Zhang Yue, yang sudah mulai membersihkan piring setelah makan, menghentikan tangannya sejenak dan berkata, “Aku rasa kita harus sering-sering ngadain acara masak bareng kayak gini, deh. Ini menyenangkan! Lagipula, nggak semua orang bisa masak sambil tetap asyik main basket dan main piano kayak kamu, Kak.” Yue tersenyum nakal sambil menyandarkan dirinya pada meja makan, jelas terkesan dengan kemampuan kakaknya yang serba bisa.
Tian Qi tertawa ringan mendengar pujian dari adiknya. “Ya, nanti kalau aku lagi punya waktu luang, aku pasti coba masak lagi. Tapi sepertinya, lebih baik aku latihan dulu biar masakannya makin enak,” kata Tian Qi dengan nada bercanda. Meskipun ia merasa sedikit cemas tentang masakan pertama yang ia buat, pujian dari keluarganya memberinya dorongan untuk terus mencoba.
Hari itu pun berlalu dengan indah. Meskipun Tian Qi kembali ke rutinitas kuliahnya pada hari Senin, momen itu tetap membekas dalam ingatannya. Ia merasa semakin dekat dengan keluarganya, terutama dengan Zhang Yue yang selama ini sering disibukkan dengan dunia menulisnya, dan dengan orang tua mereka yang selalu mendukung tanpa syarat.
Tian Qi bertekad untuk lebih sering meluangkan waktu di dapur, bukan hanya untuk membahagiakan keluarganya, tetapi juga untuk mengeksplorasi dirinya lebih dalam. Ia menyadari bahwa memasak bukan hanya tentang menghasilkan makanan, tetapi juga tentang menunjukkan perhatian dan kasih sayang pada orang-orang terdekat. Dengan semangat itu, Tian Qi merasa lebih siap menjalani hari-harinya, berusaha terus belajar dan berkembang, baik di dunia akademis, olahraga, musik, maupun dalam kehidupan keluarga yang penuh kasih.
Beberapa minggu setelah kejutan masakan pertama Tian Qi, suasana di rumah keluarga Zhang semakin penuh keceriaan. Tian Qi, yang sudah terbiasa dengan rutinitas kuliah dan kegiatan lainnya, kini mulai meluangkan lebih banyak waktu untuk mencoba resep-resep baru. Setiap akhir pekan, ia akan mencari inspirasi masakan melalui internet, dan berusaha menghidangkan sesuatu yang berbeda untuk keluarganya.
Pada suatu Sabtu pagi, Tian Qi memutuskan untuk mencoba resep makanan Jepang, yaitu sushi dan ramen, sebagai tantangan baru. Ia memilih menu ini karena tahu bahwa keluarganya sangat menyukai masakan Jepang, dan ia ingin memberikan pengalaman baru bagi mereka. Meskipun memasak sushi membutuhkan ketelitian dan ketangkasan, Tian Qi merasa semakin percaya diri dengan setiap langkah yang ia ambil.

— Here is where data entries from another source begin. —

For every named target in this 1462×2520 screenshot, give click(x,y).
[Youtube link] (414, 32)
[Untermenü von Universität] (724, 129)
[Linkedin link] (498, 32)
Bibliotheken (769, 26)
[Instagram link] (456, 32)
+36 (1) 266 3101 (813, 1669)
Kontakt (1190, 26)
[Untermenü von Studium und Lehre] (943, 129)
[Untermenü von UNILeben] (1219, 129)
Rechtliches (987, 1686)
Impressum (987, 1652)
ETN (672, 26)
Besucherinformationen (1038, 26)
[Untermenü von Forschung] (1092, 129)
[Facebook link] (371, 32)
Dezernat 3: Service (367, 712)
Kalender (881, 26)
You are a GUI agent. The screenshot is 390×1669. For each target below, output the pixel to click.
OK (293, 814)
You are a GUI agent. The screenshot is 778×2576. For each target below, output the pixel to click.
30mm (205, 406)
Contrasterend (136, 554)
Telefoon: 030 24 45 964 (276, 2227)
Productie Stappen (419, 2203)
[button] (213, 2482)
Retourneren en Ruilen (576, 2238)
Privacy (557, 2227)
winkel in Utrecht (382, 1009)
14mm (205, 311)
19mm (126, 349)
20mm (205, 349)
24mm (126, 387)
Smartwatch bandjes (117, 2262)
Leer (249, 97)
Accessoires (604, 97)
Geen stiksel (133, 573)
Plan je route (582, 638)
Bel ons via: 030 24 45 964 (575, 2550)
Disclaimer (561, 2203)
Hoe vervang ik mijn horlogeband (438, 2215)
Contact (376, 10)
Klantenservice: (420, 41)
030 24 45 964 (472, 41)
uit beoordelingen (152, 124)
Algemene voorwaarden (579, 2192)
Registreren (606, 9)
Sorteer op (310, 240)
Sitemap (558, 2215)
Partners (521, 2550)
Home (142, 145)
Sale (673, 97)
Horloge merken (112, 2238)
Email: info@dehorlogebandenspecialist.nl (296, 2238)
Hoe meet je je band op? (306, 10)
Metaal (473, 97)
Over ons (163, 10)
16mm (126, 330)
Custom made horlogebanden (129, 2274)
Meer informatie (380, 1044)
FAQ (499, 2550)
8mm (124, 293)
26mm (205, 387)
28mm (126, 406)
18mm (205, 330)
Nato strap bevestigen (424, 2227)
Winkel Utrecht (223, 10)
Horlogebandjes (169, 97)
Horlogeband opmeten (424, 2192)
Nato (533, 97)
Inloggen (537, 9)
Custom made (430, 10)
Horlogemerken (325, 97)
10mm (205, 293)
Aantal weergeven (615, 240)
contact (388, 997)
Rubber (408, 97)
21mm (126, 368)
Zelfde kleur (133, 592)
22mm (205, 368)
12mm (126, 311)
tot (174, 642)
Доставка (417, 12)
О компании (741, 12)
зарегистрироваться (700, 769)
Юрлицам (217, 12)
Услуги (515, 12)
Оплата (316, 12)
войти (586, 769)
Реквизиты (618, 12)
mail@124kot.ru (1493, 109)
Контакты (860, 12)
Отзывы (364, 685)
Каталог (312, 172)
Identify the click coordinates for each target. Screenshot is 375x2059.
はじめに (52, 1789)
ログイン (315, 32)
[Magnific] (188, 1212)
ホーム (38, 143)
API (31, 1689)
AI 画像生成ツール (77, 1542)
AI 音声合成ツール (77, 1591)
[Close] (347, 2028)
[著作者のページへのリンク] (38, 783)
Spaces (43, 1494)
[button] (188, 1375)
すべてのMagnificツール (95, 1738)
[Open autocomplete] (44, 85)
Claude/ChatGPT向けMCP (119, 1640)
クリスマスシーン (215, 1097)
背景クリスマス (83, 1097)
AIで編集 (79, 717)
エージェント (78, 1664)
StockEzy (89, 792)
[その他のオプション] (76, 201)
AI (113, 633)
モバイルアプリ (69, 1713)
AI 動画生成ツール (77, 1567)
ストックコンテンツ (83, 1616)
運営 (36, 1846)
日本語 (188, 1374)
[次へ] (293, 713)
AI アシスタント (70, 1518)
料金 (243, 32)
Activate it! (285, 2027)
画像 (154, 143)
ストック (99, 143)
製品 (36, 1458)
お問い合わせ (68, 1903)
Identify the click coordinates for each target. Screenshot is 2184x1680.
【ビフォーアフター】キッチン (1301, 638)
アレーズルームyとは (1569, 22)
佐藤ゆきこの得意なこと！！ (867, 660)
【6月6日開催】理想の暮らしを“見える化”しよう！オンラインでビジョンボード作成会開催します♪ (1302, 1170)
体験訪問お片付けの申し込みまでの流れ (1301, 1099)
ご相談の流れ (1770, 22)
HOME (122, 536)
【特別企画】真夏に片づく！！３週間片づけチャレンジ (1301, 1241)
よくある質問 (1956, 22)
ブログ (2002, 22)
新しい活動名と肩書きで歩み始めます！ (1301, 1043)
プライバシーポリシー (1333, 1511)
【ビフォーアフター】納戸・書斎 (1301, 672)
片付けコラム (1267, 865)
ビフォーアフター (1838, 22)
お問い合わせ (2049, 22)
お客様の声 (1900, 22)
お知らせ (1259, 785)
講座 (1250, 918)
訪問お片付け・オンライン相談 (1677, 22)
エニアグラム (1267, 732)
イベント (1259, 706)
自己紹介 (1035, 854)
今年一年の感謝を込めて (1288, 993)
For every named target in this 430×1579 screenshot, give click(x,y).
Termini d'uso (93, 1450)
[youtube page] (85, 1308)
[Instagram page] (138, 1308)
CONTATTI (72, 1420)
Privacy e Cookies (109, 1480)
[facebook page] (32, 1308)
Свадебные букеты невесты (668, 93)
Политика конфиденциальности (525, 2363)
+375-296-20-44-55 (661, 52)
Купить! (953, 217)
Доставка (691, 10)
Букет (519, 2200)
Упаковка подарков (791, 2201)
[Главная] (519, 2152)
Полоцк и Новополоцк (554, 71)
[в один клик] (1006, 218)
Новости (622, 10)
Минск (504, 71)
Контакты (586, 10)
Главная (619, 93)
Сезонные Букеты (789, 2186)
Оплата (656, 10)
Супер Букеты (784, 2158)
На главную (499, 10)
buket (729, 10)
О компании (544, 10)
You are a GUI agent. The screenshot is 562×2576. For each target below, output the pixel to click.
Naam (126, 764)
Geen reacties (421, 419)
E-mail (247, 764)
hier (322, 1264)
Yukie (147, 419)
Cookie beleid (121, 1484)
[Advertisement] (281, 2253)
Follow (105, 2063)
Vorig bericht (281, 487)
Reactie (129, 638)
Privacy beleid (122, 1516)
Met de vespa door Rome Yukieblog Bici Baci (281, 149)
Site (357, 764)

Zhang Yue, yang sedang duduk di ruang belajar, mendengar suara riuh dari dapur. Ia keluar untuk melihat apa yang sedang dilakukan kakaknya. “Kak, kamu lagi coba masak sushi, ya? Bisa ya kamu masak yang rumit kayak gini?” tanya Yue dengan penuh rasa ingin tahu, sedikit terkejut melihat Tian Qi yang biasanya fokus pada teknik dan olahraga kini sibuk dengan dapur.
Tian Qi tersenyum lebar. “Aku nggak tahu apakah hasilnya akan sempurna, tapi aku pikir, kenapa nggak coba? Lagipula, apa salahnya berlatih masak sesuatu yang baru?” jawab Tian Qi sambil mencampurkan bahan-bahan sushi dengan hati-hati.
Setelah beberapa jam berusaha, Tian Qi akhirnya berhasil menyiapkan hidangan lengkap dengan sushi, ramen, dan beberapa hidangan pembuka lainnya. Ia mengundang keluarganya untuk berkumpul di meja makan, merasa sedikit gugup namun penuh harapan. Zhang Xiang Li dan He Ma Li sudah duduk dengan penuh perhatian, sedangkan Zhang Yue sudah tidak sabar untuk mencoba hidangan baru.
Zhang Xiang Li mencicipi sushi dengan hati-hati, lalu mengangguk puas. “Rasanya enak, Tian Qi! Kamu benar-benar semakin mahir di dapur. Aku tidak menyangka kamu bisa membuat sushi yang sesempurna ini,” kata Zhang Xiang Li dengan suara bangga. Tian Qi merasa sangat senang mendengar pujian itu.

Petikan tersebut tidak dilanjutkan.